WHAT YOU WILL DO => Each line of the data should be transcribed exactly as given.

Saved data entries:
*** Begin section ***
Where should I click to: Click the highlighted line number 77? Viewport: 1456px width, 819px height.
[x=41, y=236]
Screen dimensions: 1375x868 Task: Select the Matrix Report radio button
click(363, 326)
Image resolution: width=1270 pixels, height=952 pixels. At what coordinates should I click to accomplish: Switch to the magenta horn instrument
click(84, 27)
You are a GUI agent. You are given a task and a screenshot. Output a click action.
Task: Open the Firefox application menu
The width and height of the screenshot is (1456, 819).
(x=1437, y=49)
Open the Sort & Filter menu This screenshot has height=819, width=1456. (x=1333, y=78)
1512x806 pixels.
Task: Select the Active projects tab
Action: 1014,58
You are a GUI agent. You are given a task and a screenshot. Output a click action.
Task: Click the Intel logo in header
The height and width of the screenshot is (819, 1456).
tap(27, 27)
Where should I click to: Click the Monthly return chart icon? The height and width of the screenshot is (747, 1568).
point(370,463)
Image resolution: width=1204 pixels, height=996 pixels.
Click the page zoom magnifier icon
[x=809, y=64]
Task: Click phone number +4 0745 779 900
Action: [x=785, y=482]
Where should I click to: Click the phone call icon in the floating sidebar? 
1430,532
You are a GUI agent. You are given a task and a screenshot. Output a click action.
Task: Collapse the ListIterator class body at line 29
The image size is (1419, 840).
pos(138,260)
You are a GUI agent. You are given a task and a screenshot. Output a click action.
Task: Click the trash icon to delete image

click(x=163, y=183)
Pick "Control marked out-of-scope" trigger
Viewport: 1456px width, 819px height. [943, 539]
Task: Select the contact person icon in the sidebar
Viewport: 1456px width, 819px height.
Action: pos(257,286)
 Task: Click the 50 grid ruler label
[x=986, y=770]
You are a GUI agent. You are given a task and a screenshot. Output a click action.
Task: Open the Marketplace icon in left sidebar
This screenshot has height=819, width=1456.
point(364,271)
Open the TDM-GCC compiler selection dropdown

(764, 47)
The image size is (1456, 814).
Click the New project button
*** End section ***
RESPONSE TO THIS EXERCISE =>
Where should I click to: Click the highlighted line number 77? Viewport: 1456px width, 819px height.
[x=41, y=236]
Screen dimensions: 1375x868 Task: Select the Matrix Report radio button
click(363, 326)
Image resolution: width=1270 pixels, height=952 pixels. At what coordinates should I click to accomplish: Switch to the magenta horn instrument
click(84, 27)
You are a GUI agent. You are given a task and a screenshot. Output a click action.
Task: Open the Firefox application menu
The width and height of the screenshot is (1456, 819).
(x=1437, y=49)
Open the Sort & Filter menu This screenshot has height=819, width=1456. (x=1333, y=78)
1512x806 pixels.
Task: Select the Active projects tab
Action: 1014,58
You are a GUI agent. You are given a task and a screenshot. Output a click action.
Task: Click the Intel logo in header
The height and width of the screenshot is (819, 1456).
tap(27, 27)
Where should I click to: Click the Monthly return chart icon? The height and width of the screenshot is (747, 1568).
point(370,463)
Image resolution: width=1204 pixels, height=996 pixels.
Click the page zoom magnifier icon
[x=809, y=64]
Task: Click phone number +4 0745 779 900
Action: [x=785, y=482]
Where should I click to: Click the phone call icon in the floating sidebar? 
1430,532
You are a GUI agent. You are given a task and a screenshot. Output a click action.
Task: Collapse the ListIterator class body at line 29
The image size is (1419, 840).
pos(138,260)
You are a GUI agent. You are given a task and a screenshot. Output a click action.
Task: Click the trash icon to delete image

click(x=163, y=183)
Pick "Control marked out-of-scope" trigger
Viewport: 1456px width, 819px height. [943, 539]
Task: Select the contact person icon in the sidebar
Viewport: 1456px width, 819px height.
Action: pos(257,286)
 Task: Click the 50 grid ruler label
[x=986, y=770]
You are a GUI agent. You are given a task and a screenshot. Output a click action.
Task: Open the Marketplace icon in left sidebar
This screenshot has height=819, width=1456.
point(364,271)
Open the TDM-GCC compiler selection dropdown

(764, 47)
The image size is (1456, 814).
Click the New project button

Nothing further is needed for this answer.